DeNada Dance Theatre (choreographer Carlos Pons Guerra) is seeking male dancers with excellent classical and contemporary technique, with unique personalities, skills in character work and theatricality, for the creation and UK national tour of its new full-length narrative production, Toro: DeNada’s Beauty and the Bull, a surreal, gender questioning and postcolonial work inspired by Angela Carter's reading of Beauty and the Beast- The Tiger's Bride. 

The creation will take place between 21st August - 22nd September 2017, at DanceXchange, Birmingham, with a further production and touring period between 26th February- May 2018.

The company is offering two professional contracts and two paid apprentice contracts: professional candidates must have a minimum of three years experience with a professional company, whilst apprentices must have a minimum of three years of vocational training in a recognised conservatoire.

Skills in acrobatics, circus and/or drag will be a bonus, but not necessary.

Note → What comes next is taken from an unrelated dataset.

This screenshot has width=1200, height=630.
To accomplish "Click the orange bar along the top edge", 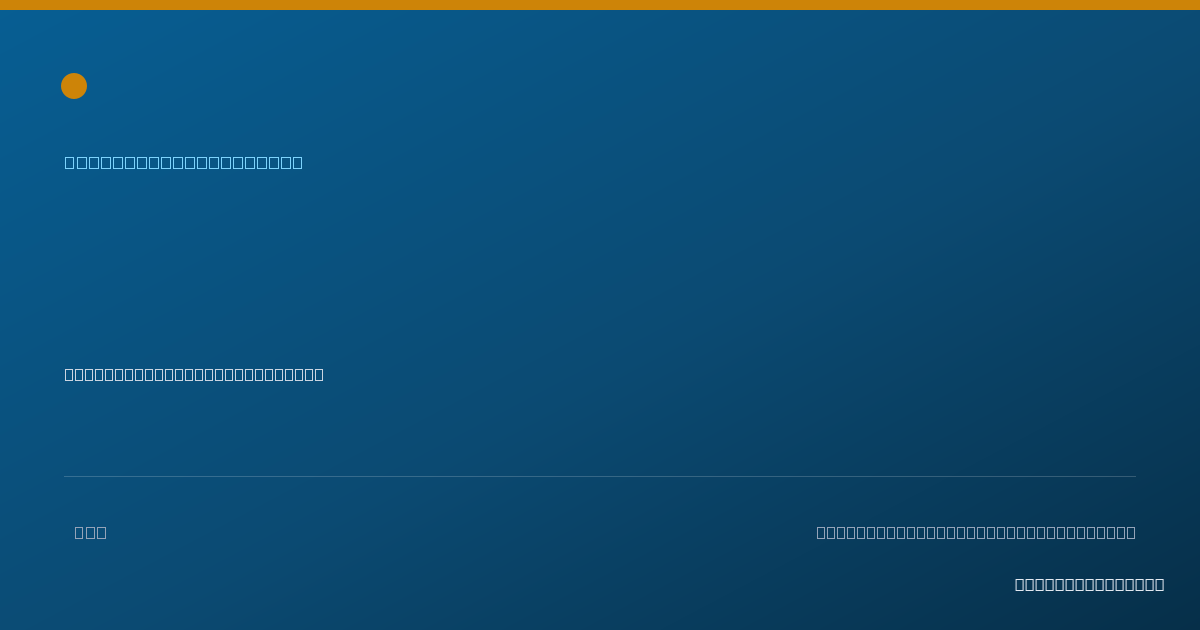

An audition, by invitation only, will take place at DanceXchange, Thorp Street, Birmingham (UK), on 30TH July 2017, from 10.30 am- 18.00. Selected candidates will be required to attend all day.  For more information, and to apply, please send an email with an expression of interest (specifying what contract(s) you wish to apply for), current CV and video links of recent work to audition@denada-dance.com, no later than July 25th. www.denada-dance.com

Professional and apprentice contracts offered at UK Equity rates and conditions, please enquire for details. 

All funding is confirmed (creation and touring). 

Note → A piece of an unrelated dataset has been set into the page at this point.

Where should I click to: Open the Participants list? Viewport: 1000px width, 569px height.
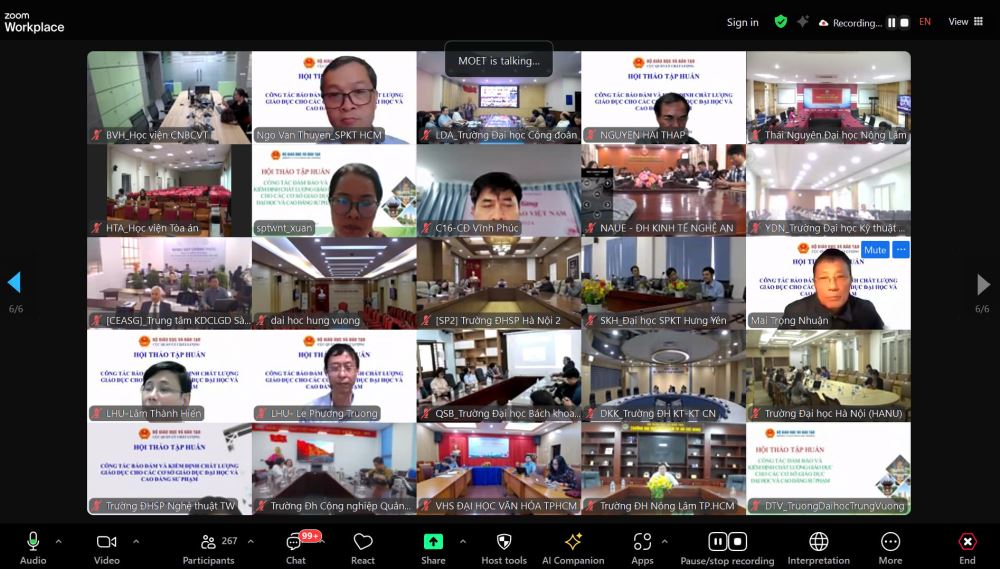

DeNada Dance Theatre, nominated for the 2016 UK Critics' Circle National Dance Awards in the category of 'Best Independent Company', is an exciting UK-based small/midscale company directed by choreographer Carlos Pons Guerra (UK Critics' Circle National Dance Awards nominee 2015, 'Best Emerging Artist'). Interested in subverting, exploring and exporting Hispanic/Latino culture in Britain and beyond, it creates darkly humorous, filmic work that questions gender, sexual and cultural expectations through kitschy theatricality and vigorous physicality.